Most existing silver criteria, objectives or regulated amounts are not based on the free ionic monovalent ion, which is acutely toxic to aquatic life. Instead they are based on total silver which includes the metal, complexes and precipitates, all of which are very much less toxic than the monovalent ion. Thus, these existing regulations and criteria are often overprotective. A method of measuring the biologically-available forms of silver is needed so that the criteria and the risk are correlated." http://www.env.gov.bc.ca/wat/wq/BCguidelines/silver/bcsilver-04.htm

Still, do what you feel comfortably safe with. No complaints from here for doing our part for the next-gen.
ME? Fix, (don't use stop) left-over dev is puored off into a 5-gallon bucket. and sits there. Usually evaporates within a week or so. Ailver left over? Never looked. Maybe I should. Perhaps I could retire :rolleyes: . Rinse is 20 gallon recycle through carbon filtered waterfall system.

Dirk Rösler
26-Oct-2007, 16:11
Thanks for comments, all.

jnantz
26-Oct-2007, 20:21
hi dirk:

i just have a waste hauler take away my spent photochemicals.
it doesn't cost very much money, and i feel better than turning a blind
eye to dumping it down the drain or ...

polished copper works well as an ionic transfer if you go that route ..
and you can probably get it from a hardware store (copper flashing ) ....

good luck!

john

Randy H
26-Oct-2007, 21:13
John, just a wild-a** thought here. Using the copper flashing as the transfer piece. Have you tried this? AND, would it retain enough of the silver to be re-polished and used as a photo-plate? IF it did, you could almost cut the copper to size before placing in solution. Hmmmm. I'll have to think on that one a while.

jnantz
26-Oct-2007, 21:52
John, just a wild-a** thought here.

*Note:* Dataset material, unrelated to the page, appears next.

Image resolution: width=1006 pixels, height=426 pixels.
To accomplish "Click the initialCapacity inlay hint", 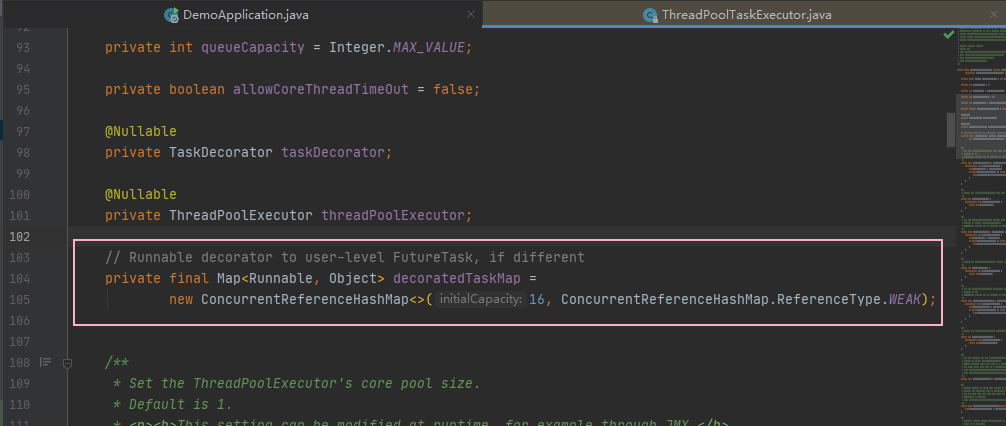I will click(x=480, y=299).
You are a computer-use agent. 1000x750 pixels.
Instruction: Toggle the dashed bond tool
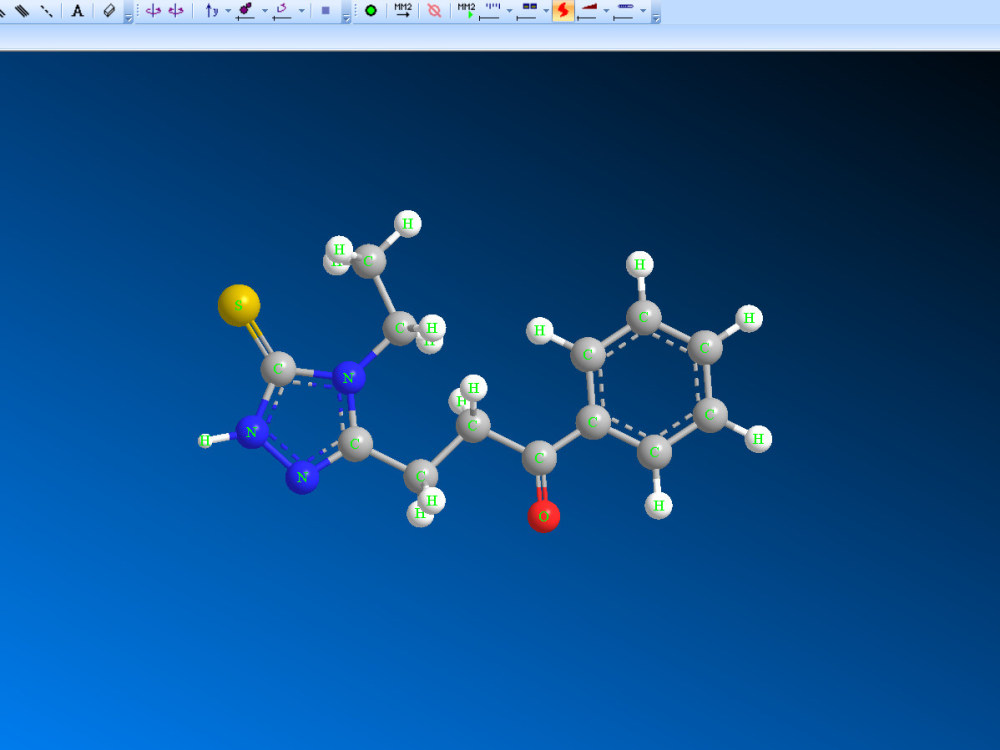coord(47,10)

Using the copper flashing as the transfer piece. Have you tried this? AND, would it retain enough of the silver to be re-polished and used as a photo-plate? IF it did, you could almost cut the copper to size before placing in solution. Hmmmm. I'll have to think on that one a while.

before i started to use a waste hauler, i would polish a piece of copper ( to get copper ions "free")
and plate the silver out. did this for close to 10 years ...
it works well, but after you plate the black silver sludge out of solution, you still have to "deal" with that stuff.
dumping it in the trash is as bad as down the drain, and unfortunately
using a blow torch / crucible to purify the silver, yields nasty/ toxic fumes,
i have heard household bleach will also do the trick, but i fear the unknown,
so in the end it is easier to let the waste hauler take it all for 100$USD/few years, and have a clear conscience ...

Oren Grad
27-Oct-2007, 09:21
Dirk, if you can figure out the right power adapter, you might try one of these:

http://porters.com/Merchant2/merchant.mvc?Screen=PROD&Store_Code=PCS&Product_Code=221063&Product_Count=&Category_Code=

SamReeves
27-Oct-2007, 09:45
Usually your local garbage company will take the hazardous chems and dispose of them at their business site.

Randy H
27-Oct-2007, 10:48
Usually your local garbage company will take the hazardous chems and dispose of them at their business site.

Only in California. :rolleyes:

Dirk Rösler
28-Oct-2007, 18:28
Dirk, if you can figure out the right power adapter, you might try one of these:

http://porters.com/Merchant2/merchant.mvc?Screen=PROD&Store_Code=PCS&Product_Code=221063&Product_Count=&Category_Code=

Hi Oren, thanks. Pretty cool and inexpensive. Japan has pretty much the same mains power as the US, so an adapter may not even be needed.